Again, this was all off the cuff. No doubt I could come up with about 100 more things to consider and think about, but I hope you find all this helpful for now.
All the Best with Your New Airbnb Endeavor, and Welcome to the Community!
Thanks so much for this tip about getting some info as to why the guests are staying .
I’ve felt a bit invasive asking this but hearing the way you ask helps me to keep myself comfortable in my own home . Many thanks
Is there any other tip you'd consider important to share within our Community, @Michele1845 ? 🙂
@Paula yes I agree the advise or tipsthat have been given. With guests having a good review in the settings.
But I am open for the first timers using Airbnb and receive Accept or Decline after they have given the reason as to why they are staying and the names of guests.
I have no camera on our cottage because I feel we have an inbuilt observation when guests pick up the key and introduction, showing guests through cottage, explaining certain equipment, answering questions they ask, a shared yard between main residence and cottage. We also don't take bookings if we are not here.
We take the vibe/ feeling of our guests when we first meet and exchange the key. We only chat if we are outside and see them coming and going and ask a general question.
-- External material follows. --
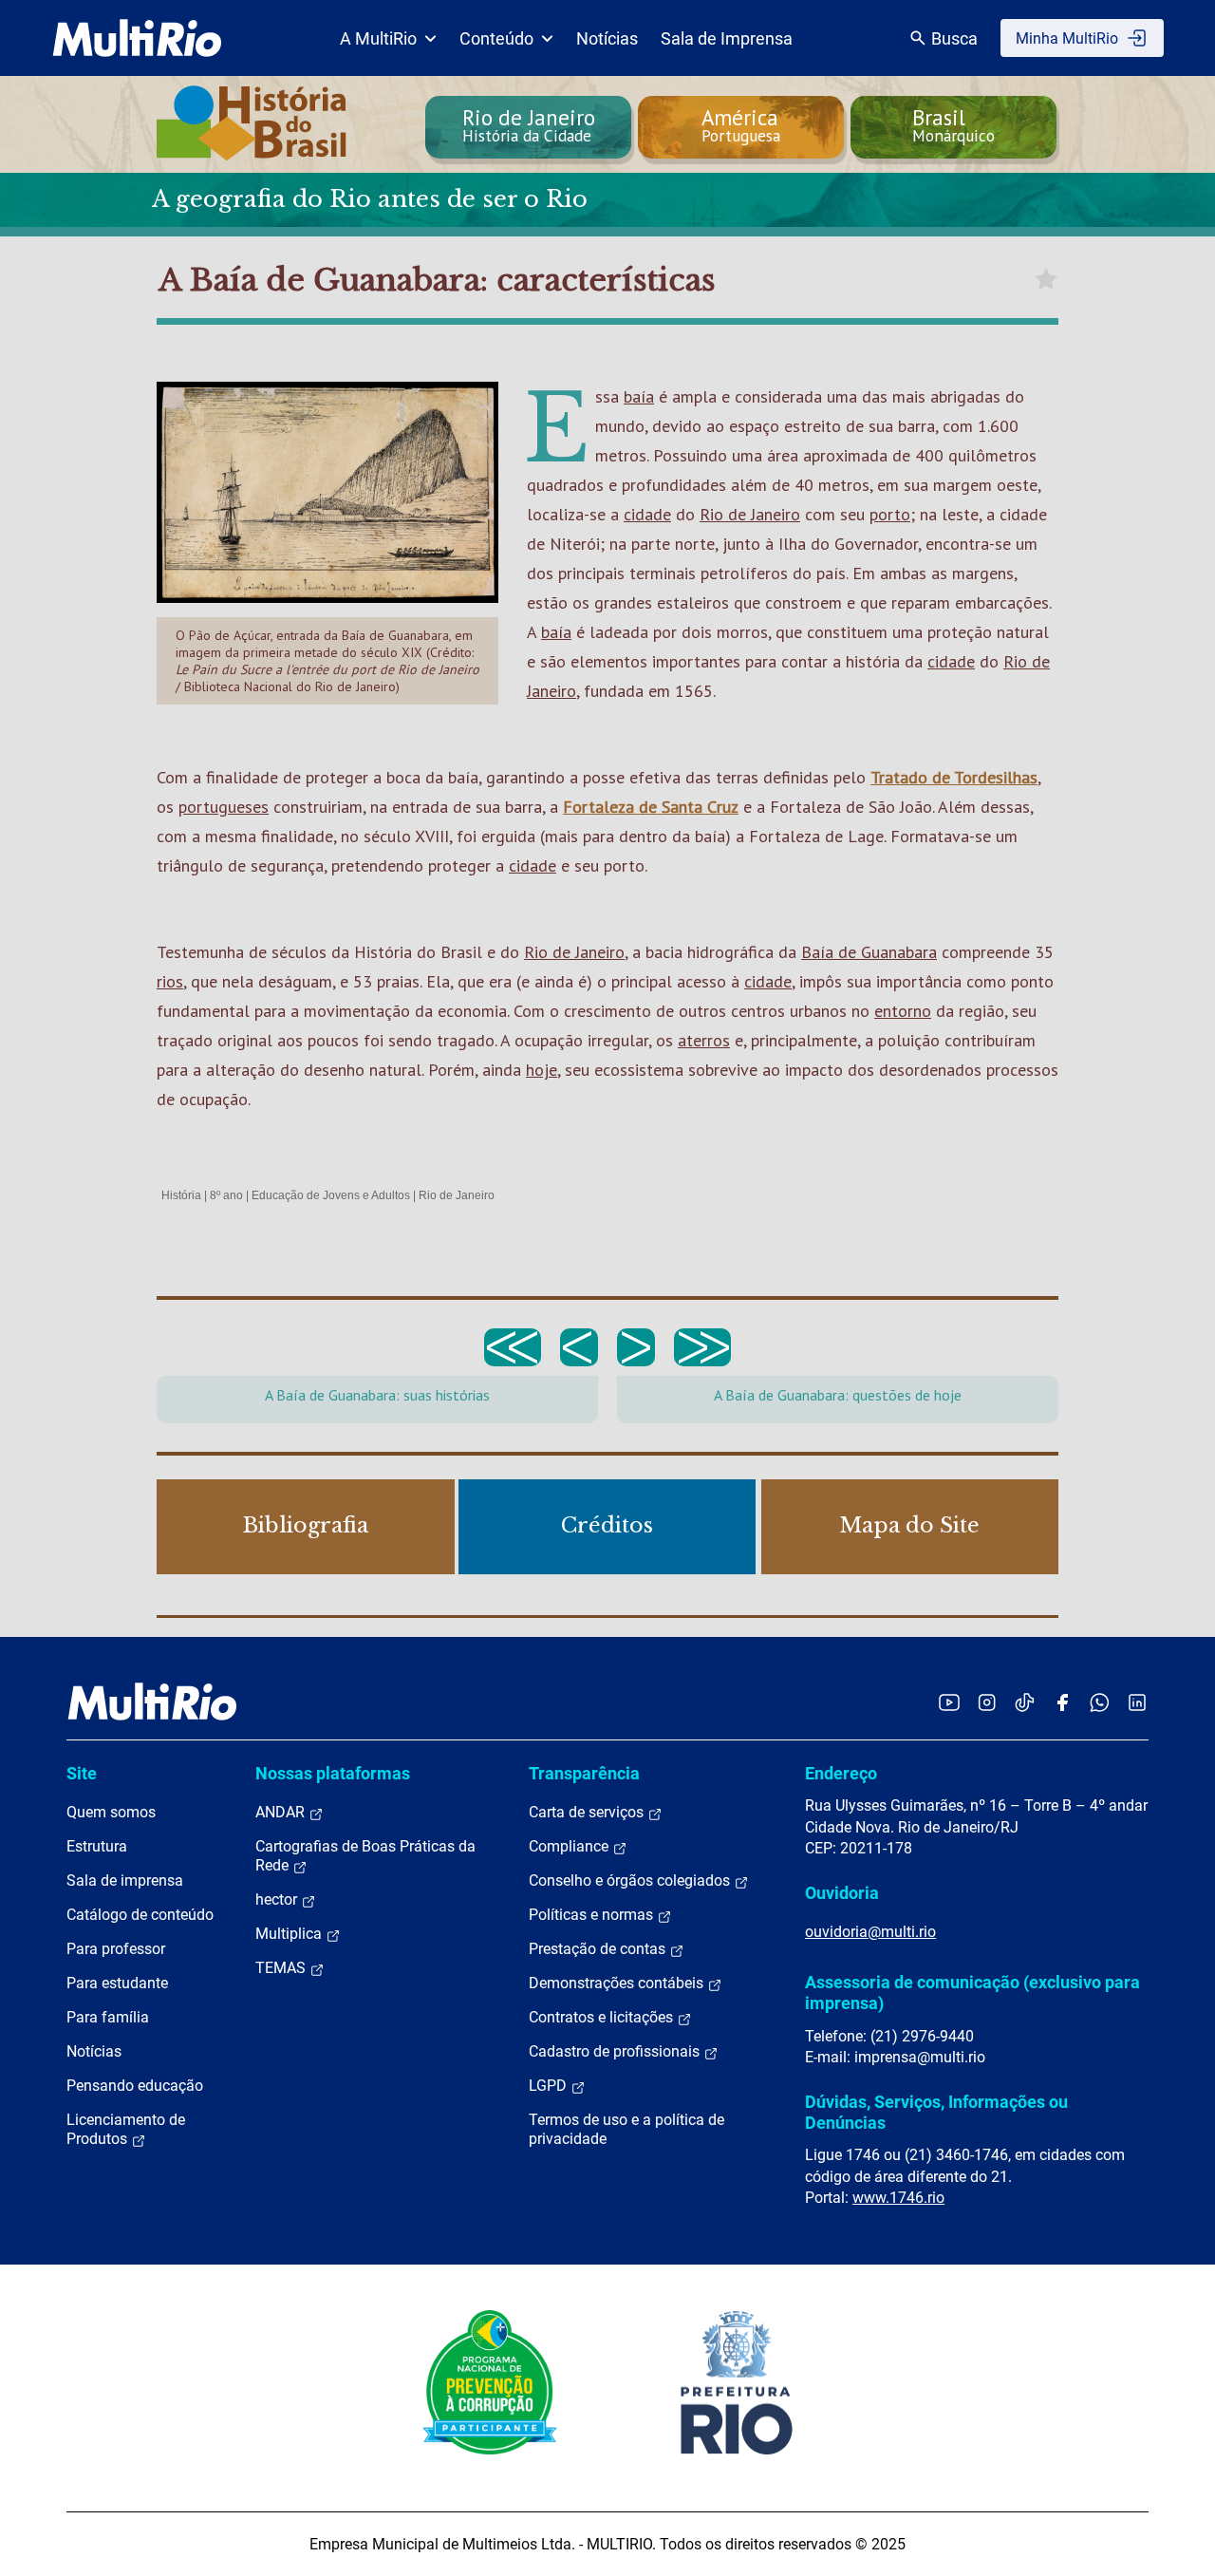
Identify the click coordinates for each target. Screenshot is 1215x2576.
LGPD (549, 2086)
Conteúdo (496, 38)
Often there is more conversation when children are staying.
We try to respect our guests and their space but we have more of a chat when they are leaving trying to leave a lasting impression.
@Paula we always meet and greet our guests with a warm welcome even if they are late as their estimate time is often out because of traffic delays.
After key exchange and instruction for going down side path we meet them and take them into cottage.
At night we have the lights and air-conditioning on to warm or cool as to weather conditions.
We supply a hamper for guests to get them started with breakfast needs and some snacks. If guests arrive in the afternoon I make fresh scones jam and cream and if guests arrive in the evening a cheese platter is supplied. I have made a vegetarian slice twice when they had informed me and left almond milk. I don't ask if they have dietary needs and ty to keep everything simple and easy for me.
My rationale for providing a hamper is because when we started Airbnbing in 2014 breakfast was supplied and I thought it was a nice gesture. Also before we started Airbnbing I had researched what to do and what not to do helped.